World Federation of Travel Journalists and Writers
- Abbreviation: FIJET
- Formation: 1954
- Founded at: Paris
- Membership: National Organizations and Individual Members
- Secretary General: Marijana Rebic
- President: Tijani Haddad
- Main organ: General Assembly
- Website: http://fijet.net/

= FIJET =

Travel journalist organization

FIJET (Fédération Internationale des Journalistes et Ecrivains du Tourisme; in English World Federation of Travel Journalists and Writers) is a professional organization of travel journalists and travel writers.

== History ==
4 Dec 1954, Paris (France), at the suggestion of French and Belgian travel journalists' and writers' associations. Previously also referred to in English as International Federation of Travel Journalists and Writers.

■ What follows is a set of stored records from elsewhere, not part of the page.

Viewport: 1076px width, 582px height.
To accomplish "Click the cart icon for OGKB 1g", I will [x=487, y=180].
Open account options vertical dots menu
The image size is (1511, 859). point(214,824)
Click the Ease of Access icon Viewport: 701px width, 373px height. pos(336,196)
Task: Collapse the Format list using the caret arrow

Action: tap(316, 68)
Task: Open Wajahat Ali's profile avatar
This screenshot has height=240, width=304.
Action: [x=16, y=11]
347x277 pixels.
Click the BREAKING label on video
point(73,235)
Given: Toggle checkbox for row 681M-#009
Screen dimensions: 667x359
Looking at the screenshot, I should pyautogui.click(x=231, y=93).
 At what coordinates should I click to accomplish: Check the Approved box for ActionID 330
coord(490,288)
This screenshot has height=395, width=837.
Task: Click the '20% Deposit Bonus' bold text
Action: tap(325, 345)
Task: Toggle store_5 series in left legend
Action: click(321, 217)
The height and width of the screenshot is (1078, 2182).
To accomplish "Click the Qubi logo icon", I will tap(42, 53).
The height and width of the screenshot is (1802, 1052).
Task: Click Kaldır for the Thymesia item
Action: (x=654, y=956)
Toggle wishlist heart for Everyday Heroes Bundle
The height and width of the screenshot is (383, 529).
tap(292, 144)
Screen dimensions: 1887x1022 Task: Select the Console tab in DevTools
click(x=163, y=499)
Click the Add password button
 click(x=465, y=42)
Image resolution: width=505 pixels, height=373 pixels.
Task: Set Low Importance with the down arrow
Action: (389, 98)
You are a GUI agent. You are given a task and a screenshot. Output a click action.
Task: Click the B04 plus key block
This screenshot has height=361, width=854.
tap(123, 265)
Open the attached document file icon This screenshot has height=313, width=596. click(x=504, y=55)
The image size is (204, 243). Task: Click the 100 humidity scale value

By-laws adopted by the General Assembly at the 2006 FIJET World Congress in Karlovy Vary and amended at the 2008 FIJET World Congress in Slovenia, the 52nd FIJET World Congress in Turkey in 2012, the 56 World Congress in Hungary in 2014 and in 58th Fijet congress in Moscow.

== Objectives ==
The principal and permanent objectives of FIJET are:

| 1. | To study conditions necessary for the development of tourism and for the right to enjoy leisure activities in all countries, |
| 2. | To contribute to the distribution of freely available, objective, complete, and original information of the highest quality on tourism matters while complying with the ethics of the journalistic profession, |
| 3. | To provide a link between tourism authorities and the general public, |
| 4. | To enable members of National Associations to carry out their functions through implementation of information journeys known as press trips or familiarization (FAM) trips, |
| 5. | To set up documentation centers to support activities of the Federation and the National Associations, |
| 6. | To enhance the stature of journalists and tourism writers in the eyes of the public and of organizations involved with tourism, |
| 7. | To encourage the specialization of young journalists in tourism and the creation of an International Center for tourism, |
| 8. | To foster the foundation of National Associations of Journalists and Tourism Writers in all countries, |
| 9. | To organize International Conferences |
| 10. | To publish professional printed and online publications dedicated to tourism and tourism issues and journalistic efforts related to tourism. |

== The Golden Apple Award ==
"La Pomme d'Or" or "The Golden Apple" is the FIJET equivalent of the Oscar, established in 1970. This award for excellence is presented each year to an organization, country, city, or person in recognition of superior efforts in promoting and raising the level of tourism.

== FIJET Academy ==
The FIJET Young Journalists Program provides an opportunity for young journalists to work with experienced tourism journalists and visit some tourism resorts.

The program includes seminars, workshops and hands-on learning experiences. Participating journalists are also given tours and opportunities to meet and talk with tourism professionals.

Participating students collaborate on writing and presenting an article or report (to be selected by the students) during the course of studies. Students are also required to write (for print publications) or produce (for radio and television) a report on the host country.